■ Items:
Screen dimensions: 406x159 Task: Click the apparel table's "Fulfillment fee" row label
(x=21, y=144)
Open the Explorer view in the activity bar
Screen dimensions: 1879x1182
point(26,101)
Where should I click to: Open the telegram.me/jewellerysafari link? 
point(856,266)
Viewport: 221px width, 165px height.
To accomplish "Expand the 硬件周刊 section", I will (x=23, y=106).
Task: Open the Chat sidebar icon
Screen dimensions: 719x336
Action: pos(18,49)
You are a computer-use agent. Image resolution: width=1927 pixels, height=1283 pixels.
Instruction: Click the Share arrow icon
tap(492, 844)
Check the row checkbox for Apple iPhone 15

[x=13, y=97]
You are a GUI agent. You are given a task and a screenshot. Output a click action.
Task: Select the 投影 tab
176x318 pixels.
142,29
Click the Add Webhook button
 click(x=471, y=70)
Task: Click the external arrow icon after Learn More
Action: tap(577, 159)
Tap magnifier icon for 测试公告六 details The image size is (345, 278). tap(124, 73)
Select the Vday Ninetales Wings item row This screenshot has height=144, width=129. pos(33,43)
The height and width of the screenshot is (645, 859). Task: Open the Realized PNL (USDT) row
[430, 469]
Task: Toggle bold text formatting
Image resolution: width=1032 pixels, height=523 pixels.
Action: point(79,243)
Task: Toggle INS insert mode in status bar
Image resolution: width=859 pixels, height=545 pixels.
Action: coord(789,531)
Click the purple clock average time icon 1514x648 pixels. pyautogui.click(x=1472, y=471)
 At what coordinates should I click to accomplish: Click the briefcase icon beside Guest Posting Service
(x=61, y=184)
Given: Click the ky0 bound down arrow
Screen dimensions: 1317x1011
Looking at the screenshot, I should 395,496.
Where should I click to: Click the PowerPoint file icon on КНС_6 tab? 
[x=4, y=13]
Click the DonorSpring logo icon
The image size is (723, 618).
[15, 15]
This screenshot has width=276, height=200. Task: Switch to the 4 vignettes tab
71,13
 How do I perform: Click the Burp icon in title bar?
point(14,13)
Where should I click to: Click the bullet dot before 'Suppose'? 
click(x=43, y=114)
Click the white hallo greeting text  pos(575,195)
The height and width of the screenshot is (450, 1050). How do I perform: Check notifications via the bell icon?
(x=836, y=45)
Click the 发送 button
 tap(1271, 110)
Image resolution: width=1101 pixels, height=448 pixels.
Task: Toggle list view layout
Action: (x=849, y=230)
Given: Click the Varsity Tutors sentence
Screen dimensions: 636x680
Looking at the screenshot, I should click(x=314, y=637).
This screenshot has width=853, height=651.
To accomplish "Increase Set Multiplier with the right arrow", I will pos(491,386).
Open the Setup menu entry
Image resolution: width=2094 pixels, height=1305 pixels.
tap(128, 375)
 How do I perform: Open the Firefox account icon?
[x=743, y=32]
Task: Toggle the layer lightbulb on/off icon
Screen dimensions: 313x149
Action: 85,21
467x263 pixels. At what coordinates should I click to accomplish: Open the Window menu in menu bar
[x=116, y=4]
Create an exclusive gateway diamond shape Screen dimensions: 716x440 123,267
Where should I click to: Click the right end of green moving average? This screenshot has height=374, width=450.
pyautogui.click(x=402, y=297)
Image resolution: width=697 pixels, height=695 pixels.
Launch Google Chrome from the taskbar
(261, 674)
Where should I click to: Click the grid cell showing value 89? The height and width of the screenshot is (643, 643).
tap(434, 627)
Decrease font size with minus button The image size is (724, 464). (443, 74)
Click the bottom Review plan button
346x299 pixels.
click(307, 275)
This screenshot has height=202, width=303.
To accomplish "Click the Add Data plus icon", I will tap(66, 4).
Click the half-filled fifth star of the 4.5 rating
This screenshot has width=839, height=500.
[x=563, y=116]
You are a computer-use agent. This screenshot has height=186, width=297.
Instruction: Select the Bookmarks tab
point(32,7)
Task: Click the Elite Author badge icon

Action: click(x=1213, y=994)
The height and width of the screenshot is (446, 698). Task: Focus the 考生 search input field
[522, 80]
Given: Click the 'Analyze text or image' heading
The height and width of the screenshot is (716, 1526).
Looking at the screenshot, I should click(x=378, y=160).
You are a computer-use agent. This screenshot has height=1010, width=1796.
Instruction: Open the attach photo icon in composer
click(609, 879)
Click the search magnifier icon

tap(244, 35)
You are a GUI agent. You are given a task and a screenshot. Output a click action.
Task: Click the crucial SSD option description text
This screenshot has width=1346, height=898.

■ Given problem:
Rewrite the rows from the first one through the line containing "Action: point(79,243)", replacing "Instruction" with "Goal" and leaving everything else unchanged.

■ Reply to the exercise:
Screen dimensions: 406x159 Task: Click the apparel table's "Fulfillment fee" row label
(x=21, y=144)
Open the Explorer view in the activity bar
Screen dimensions: 1879x1182
point(26,101)
Where should I click to: Open the telegram.me/jewellerysafari link? 
point(856,266)
Viewport: 221px width, 165px height.
To accomplish "Expand the 硬件周刊 section", I will (x=23, y=106).
Task: Open the Chat sidebar icon
Screen dimensions: 719x336
Action: pos(18,49)
You are a computer-use agent. Image resolution: width=1927 pixels, height=1283 pixels.
Goal: Click the Share arrow icon
tap(492, 844)
Check the row checkbox for Apple iPhone 15

[x=13, y=97]
You are a GUI agent. You are given a task and a screenshot. Output a click action.
Task: Select the 投影 tab
176x318 pixels.
142,29
Click the Add Webhook button
 click(x=471, y=70)
Task: Click the external arrow icon after Learn More
Action: tap(577, 159)
Tap magnifier icon for 测试公告六 details The image size is (345, 278). tap(124, 73)
Select the Vday Ninetales Wings item row This screenshot has height=144, width=129. pos(33,43)
The height and width of the screenshot is (645, 859). Task: Open the Realized PNL (USDT) row
[430, 469]
Task: Toggle bold text formatting
Image resolution: width=1032 pixels, height=523 pixels.
Action: point(79,243)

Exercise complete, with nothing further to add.